EXERCISE PROMPT » Note how many lines in these entries contain "chart", and reply with that number alone.

DATA TO PROCESS section start

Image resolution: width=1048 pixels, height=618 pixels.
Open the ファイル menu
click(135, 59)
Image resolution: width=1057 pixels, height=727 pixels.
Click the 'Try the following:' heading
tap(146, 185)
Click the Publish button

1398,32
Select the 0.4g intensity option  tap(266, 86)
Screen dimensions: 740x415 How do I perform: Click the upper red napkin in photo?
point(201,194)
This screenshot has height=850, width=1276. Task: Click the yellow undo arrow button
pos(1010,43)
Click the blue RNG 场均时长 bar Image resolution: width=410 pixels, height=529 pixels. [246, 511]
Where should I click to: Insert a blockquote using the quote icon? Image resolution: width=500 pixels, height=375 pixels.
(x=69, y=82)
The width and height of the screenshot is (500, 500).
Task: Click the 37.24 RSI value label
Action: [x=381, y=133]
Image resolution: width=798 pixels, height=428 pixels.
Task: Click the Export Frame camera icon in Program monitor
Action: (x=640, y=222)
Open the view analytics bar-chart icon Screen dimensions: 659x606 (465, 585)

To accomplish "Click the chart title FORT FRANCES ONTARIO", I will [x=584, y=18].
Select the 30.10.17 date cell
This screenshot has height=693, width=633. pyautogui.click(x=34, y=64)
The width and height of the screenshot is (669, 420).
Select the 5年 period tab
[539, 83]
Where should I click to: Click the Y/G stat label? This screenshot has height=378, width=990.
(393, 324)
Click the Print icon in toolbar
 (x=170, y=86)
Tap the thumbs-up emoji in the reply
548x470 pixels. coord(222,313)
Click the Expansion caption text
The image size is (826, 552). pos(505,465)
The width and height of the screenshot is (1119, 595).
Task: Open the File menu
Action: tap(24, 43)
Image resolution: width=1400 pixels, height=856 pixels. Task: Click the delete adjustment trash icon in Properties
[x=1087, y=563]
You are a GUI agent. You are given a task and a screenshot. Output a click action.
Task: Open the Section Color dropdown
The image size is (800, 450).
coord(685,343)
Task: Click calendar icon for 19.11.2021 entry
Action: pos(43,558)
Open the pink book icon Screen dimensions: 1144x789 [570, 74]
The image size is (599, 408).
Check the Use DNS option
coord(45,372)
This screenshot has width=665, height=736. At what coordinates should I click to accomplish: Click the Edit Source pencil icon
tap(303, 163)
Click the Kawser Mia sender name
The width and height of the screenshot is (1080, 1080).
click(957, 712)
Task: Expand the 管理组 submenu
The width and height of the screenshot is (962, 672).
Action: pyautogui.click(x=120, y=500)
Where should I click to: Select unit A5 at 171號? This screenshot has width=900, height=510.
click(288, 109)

DATA TO PROCESS section end

SOLUTION FOR THIS PROBLEM » 2